- Instructions to follow -
Continue the text below about relational Web tables and their uses from the point where it stops.

┌─ Text provided

A subset of the HTML tables on the Web contains relational data which can be useful for various applications. The Web Data Commons project has extracted two large corpora of relational Web tables from the Common Crawl and offers them for public download. This page provides an overview of the corpora as well as their use cases.

News

Contents

1. About the WDC Web Table Corpora

The Web contains vast amounts of HTML tables. Most of these tables are used for layout purposes, but a small subset of the tables is relational, meaning that they contain structured data describing a set of entities. The Web Data Commons project extracts relational Web tables from the Common Crawl, the largest and most up-to-data Web corpus that is currently available to the public. The resulting Web table corpora are provided for public download. In addition, we calculate statistics about the structure and content of the tables.

Up till now, we have extracted two Web table corpora from the Common Crawl:

2. Application Potential of Web Tables

This Section gives an overview of existing research on employing Web tables within various application domains as well as empirical studies about the amount and content of relational tables on the Web. The first step towards understanding Web tables is to detect relational tables [Wang2002]. Initial studies by Cafarella et al. [Cafarella2008] showed that out of 14 billion HTML tables in the Google crawl, 154 million tables contained relational data (1.1%). In [Crestan2011], the authors provide a fine-grained classification of the different types of HTML tables that are found on the Web based on the Bing Web crawl. [Hassanzadeh2015] identifies the topical distribution of Web table data by matching tables to different cross-domain knowledge bases.

Recently, a body of interesting research has developed around exploiting relational Web tables for the following applications:

  1. Data Search: A user that is in need for some data is likely to find a table containing the desired data somewhere on the Web. [Cafarella2009], [Venetis2011], and [Pimplikar2012] propose methods for finding matching tables given a set of keywords describing the information need. An example of a table search service is Google Table Search which allows users to search for Web tables as well as public Google Fusion Tables [Balakrishnan2015]. [Tam2015] formalize the requirements for Web table search and present algorithms to solve the connected problems.
  2. Table Extension/Completion: [Cafarella2009], [Yakout2012], [Bhagavatula2013], [DasSarma2012], [Bizer2014], [Lehmberg2014] and [Lehmberg2015] propose methods for extending a local table with additional columns based on the corpus of tables that are published on the Web. A user having a local table describing countries could for instance use these methods to have columns containing the population, area total, and the capital of each country added to his table. [Ahmadov2015] try to fill missing values in existing tables.

└─
┌─ Dataset rows

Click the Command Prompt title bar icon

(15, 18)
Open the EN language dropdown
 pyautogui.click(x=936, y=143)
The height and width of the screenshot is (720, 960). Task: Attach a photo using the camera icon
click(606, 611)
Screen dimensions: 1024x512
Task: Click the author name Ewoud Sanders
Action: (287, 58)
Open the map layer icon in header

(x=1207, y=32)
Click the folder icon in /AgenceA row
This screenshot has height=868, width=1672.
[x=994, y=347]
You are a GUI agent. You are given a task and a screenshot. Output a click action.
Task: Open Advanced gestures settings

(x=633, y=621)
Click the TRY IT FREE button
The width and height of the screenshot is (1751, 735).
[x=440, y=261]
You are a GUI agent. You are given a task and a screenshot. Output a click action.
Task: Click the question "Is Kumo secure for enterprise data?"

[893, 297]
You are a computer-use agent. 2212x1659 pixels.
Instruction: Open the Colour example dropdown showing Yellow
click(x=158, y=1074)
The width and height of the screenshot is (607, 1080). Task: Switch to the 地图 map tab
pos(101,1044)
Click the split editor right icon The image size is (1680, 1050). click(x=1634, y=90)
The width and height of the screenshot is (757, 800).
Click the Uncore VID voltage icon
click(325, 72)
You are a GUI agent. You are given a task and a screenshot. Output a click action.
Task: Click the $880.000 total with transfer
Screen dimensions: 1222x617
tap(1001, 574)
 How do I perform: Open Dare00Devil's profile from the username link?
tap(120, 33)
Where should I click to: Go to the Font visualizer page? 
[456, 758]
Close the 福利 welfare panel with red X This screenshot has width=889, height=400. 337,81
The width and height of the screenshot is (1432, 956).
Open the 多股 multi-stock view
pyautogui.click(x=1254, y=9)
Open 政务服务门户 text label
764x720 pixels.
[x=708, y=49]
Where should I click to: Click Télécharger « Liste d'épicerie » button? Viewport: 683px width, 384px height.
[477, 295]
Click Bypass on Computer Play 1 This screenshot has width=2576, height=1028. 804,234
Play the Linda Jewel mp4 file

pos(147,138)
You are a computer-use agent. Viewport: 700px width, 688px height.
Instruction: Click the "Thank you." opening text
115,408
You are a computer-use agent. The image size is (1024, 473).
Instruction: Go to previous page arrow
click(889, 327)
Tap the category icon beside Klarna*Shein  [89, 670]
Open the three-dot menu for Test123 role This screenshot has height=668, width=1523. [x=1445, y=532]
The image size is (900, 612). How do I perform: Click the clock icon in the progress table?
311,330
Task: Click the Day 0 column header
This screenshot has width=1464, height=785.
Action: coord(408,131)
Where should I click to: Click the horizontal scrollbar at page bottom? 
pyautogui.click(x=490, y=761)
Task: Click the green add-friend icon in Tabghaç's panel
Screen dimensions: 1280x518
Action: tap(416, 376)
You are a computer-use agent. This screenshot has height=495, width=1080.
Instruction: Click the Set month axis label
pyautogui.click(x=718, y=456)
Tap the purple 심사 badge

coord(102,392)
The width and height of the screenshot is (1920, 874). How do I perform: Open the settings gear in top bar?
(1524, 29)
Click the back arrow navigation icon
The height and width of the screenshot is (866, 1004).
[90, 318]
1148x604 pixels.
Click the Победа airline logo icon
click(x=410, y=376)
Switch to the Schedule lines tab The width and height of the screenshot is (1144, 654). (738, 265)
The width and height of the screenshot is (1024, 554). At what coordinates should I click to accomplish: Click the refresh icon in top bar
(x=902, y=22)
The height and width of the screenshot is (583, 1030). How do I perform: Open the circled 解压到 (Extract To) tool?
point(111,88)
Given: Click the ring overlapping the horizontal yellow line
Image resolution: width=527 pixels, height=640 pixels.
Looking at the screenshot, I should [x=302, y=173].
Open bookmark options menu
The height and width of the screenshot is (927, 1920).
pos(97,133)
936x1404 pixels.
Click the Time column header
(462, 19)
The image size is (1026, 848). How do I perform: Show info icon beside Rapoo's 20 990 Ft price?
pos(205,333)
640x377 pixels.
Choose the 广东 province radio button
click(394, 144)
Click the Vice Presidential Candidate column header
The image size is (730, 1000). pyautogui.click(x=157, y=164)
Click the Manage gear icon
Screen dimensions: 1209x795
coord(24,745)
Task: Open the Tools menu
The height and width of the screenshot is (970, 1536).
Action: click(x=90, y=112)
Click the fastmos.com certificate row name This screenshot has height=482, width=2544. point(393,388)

└─

- Answer to the problem -
  3. Knowledge Base Construction: The data contained in Web tables can also be used to construct or extend general-purpose knowledge bases such as DBpedia, Freebase or YAGO. [Zhang2013] propose a method for extending the DBpedia knowledge base with data from Web tables. [Sekhavat2014] introduce a probabilistic approach for extending YAGO by exploiting natural language patterns. [Wang2012] propose a method for building a comprehensive knowledge base using linguistic patters to extract a probabilistic taxonomy of classes and entities from Web texts and add facts about the attributes of the entities using Web tables afterwards. Biperpedia [Gupta2014] has been created by exploiting query stream and applying the learnt extractors. The Knowledge Vault [Dong2014] extends Freebase using Web tables data amongst other types of Web data. An overview of knowledge base construction approaches using Web sources is given by Weikum and Theobald [Weikum2010].
  4. Table Matching: For most applications, the matching of Web tables plays an important role and is discussed in different works. [Limaye2010], [Mulwad2010] propose frameworks to annotate the Web tables with entities, properties and types from knowledge bases. [Ritze2015] introduce an simultaneous schema- and instance matching approach to annotate rows with entities, columns with properties and tables with types. Other methods further exploit the context [Wang2015], [Braunschweig2015] as well as timestamps [Zhang2013]. In addition to fully automatic approaches, crowdsourcing can support the matching process [Fan2014], [Chu2015].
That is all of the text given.